- **Cosa si chiede**:
Sostituisci "width" con "breadth" nelle righe che partono da quella contenente "is (2576, 756)." e arrivano fino all'ultima riga, lasciando tutto il resto invariato. Non includere le immagini nella risposta.

Voci del dataset
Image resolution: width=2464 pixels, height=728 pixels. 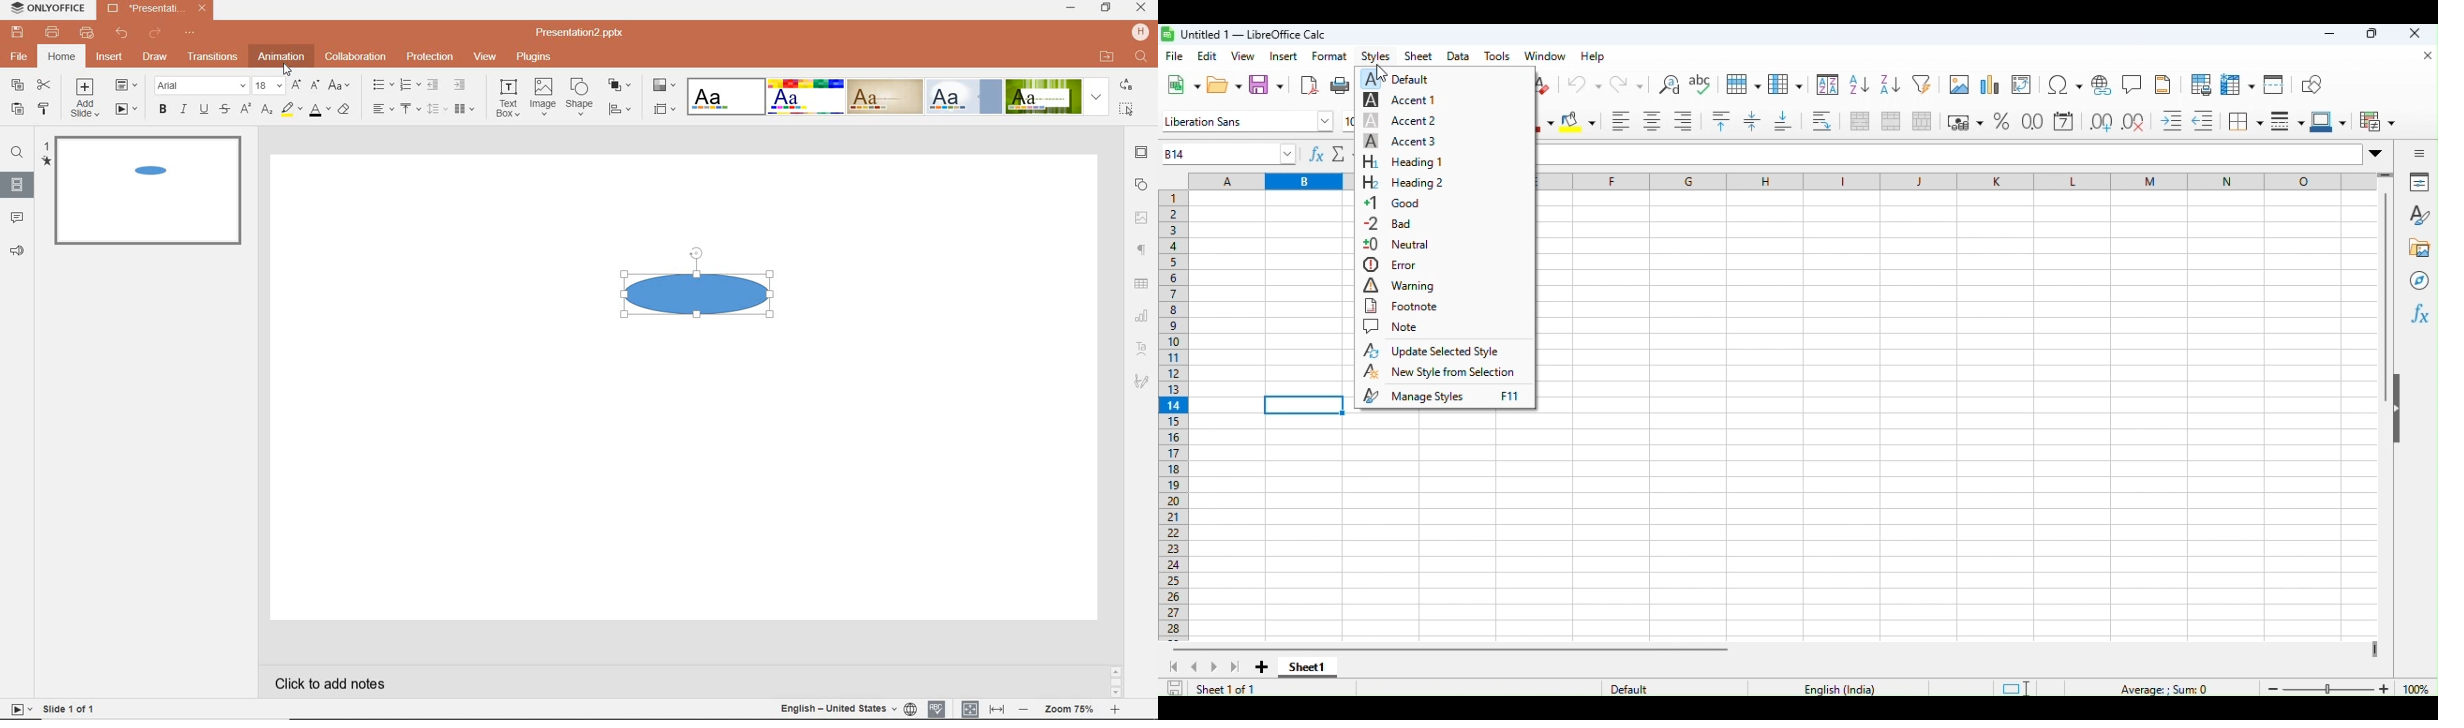 What do you see at coordinates (1340, 84) in the screenshot?
I see `print` at bounding box center [1340, 84].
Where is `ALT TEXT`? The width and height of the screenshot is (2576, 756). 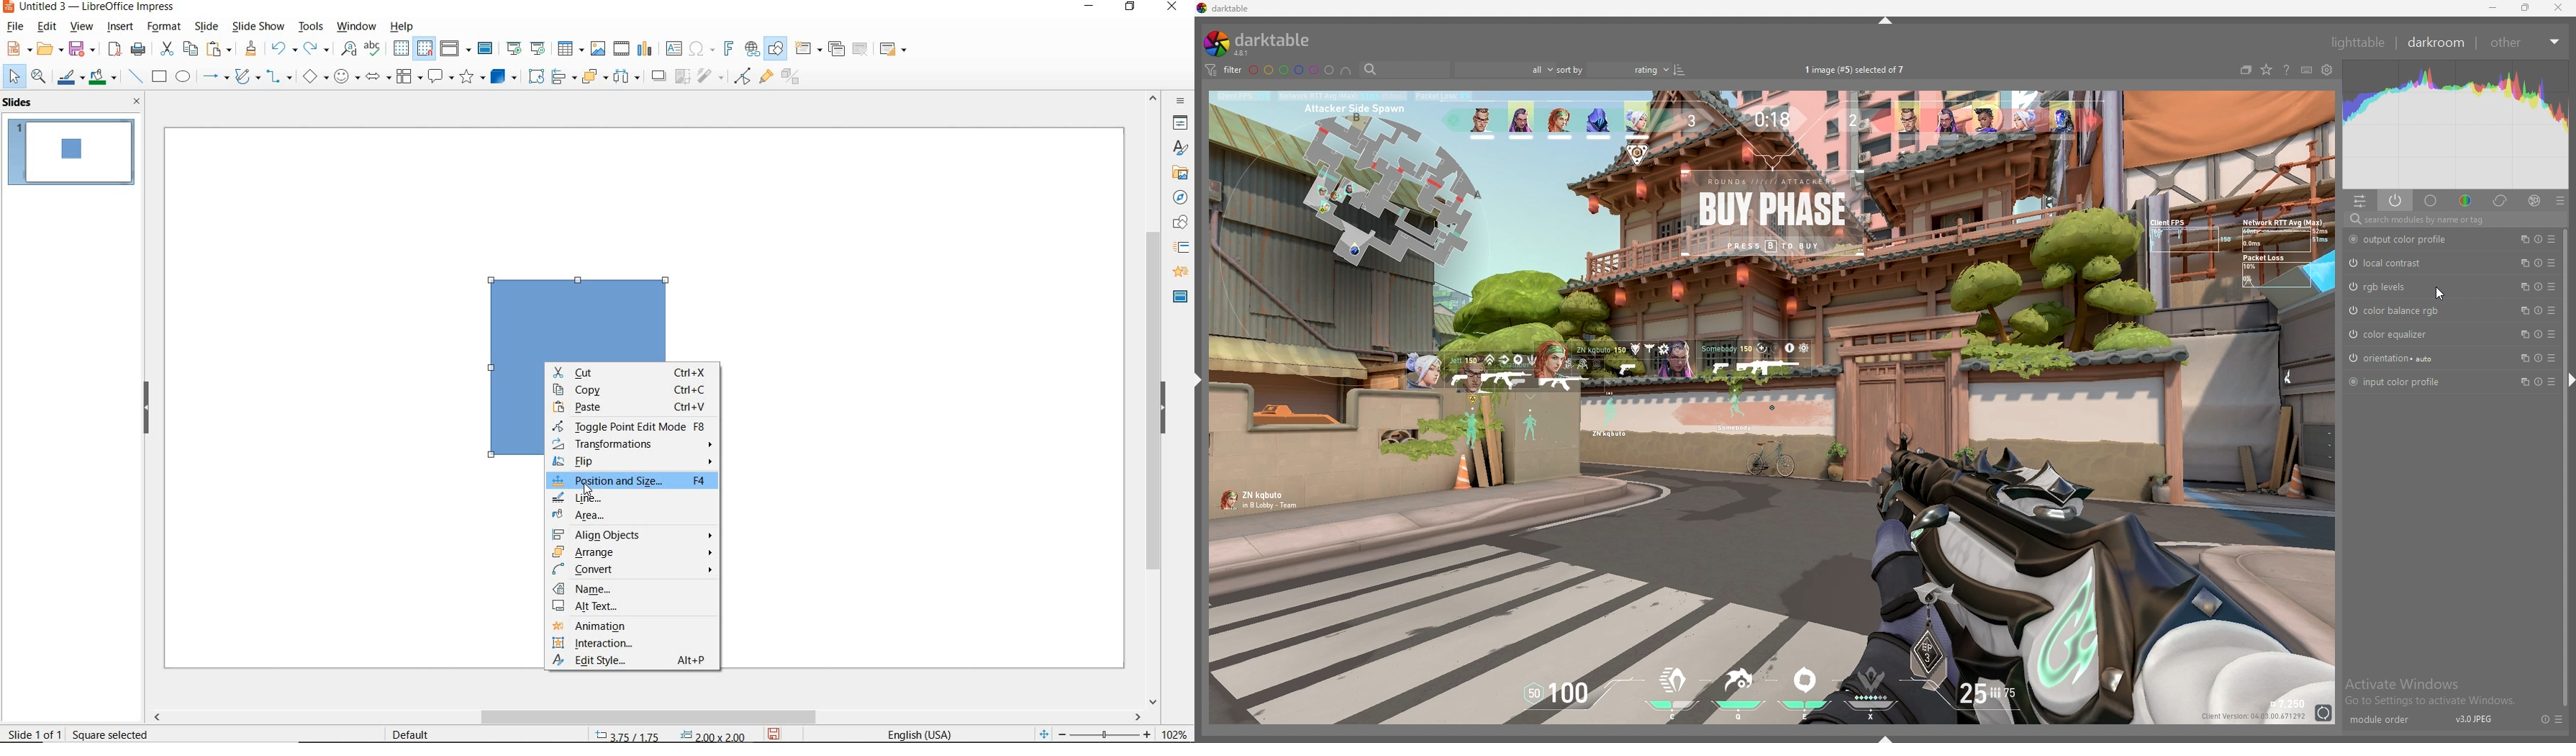
ALT TEXT is located at coordinates (632, 606).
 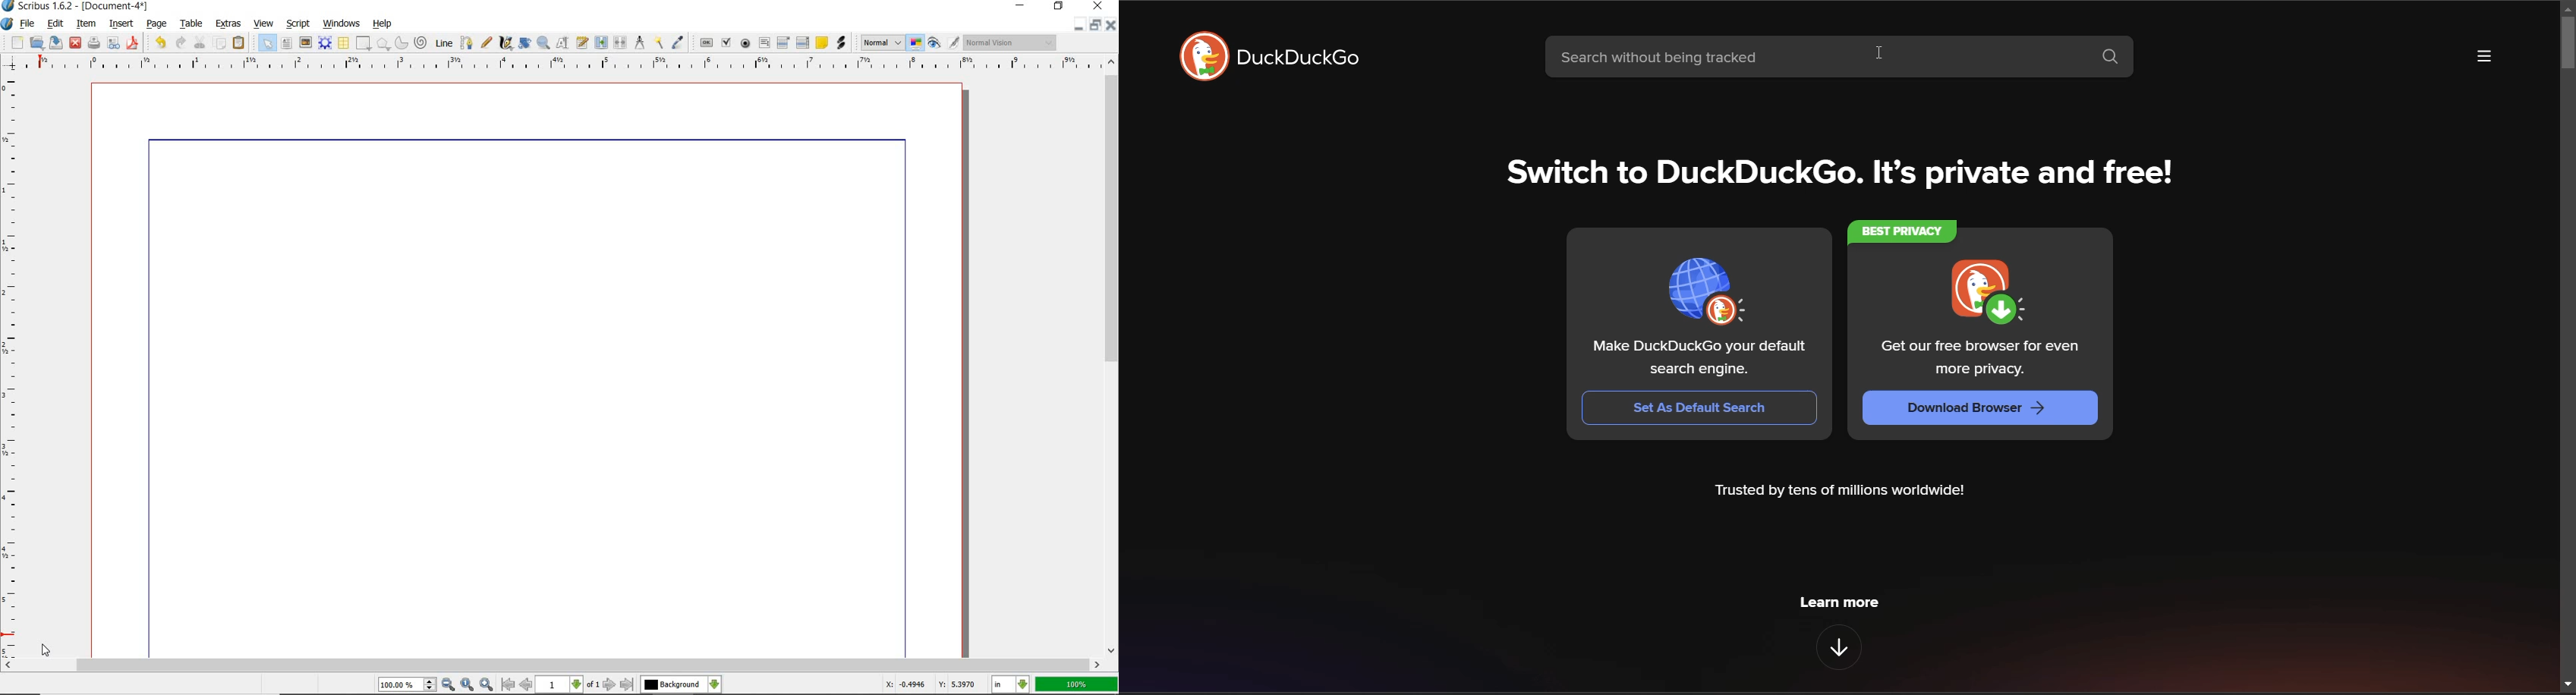 What do you see at coordinates (508, 685) in the screenshot?
I see `go to first page` at bounding box center [508, 685].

- **Risultato richiesto**:
Where is `ALT TEXT`? The breadth and height of the screenshot is (2576, 756). 
ALT TEXT is located at coordinates (632, 606).
  What do you see at coordinates (508, 685) in the screenshot?
I see `go to first page` at bounding box center [508, 685].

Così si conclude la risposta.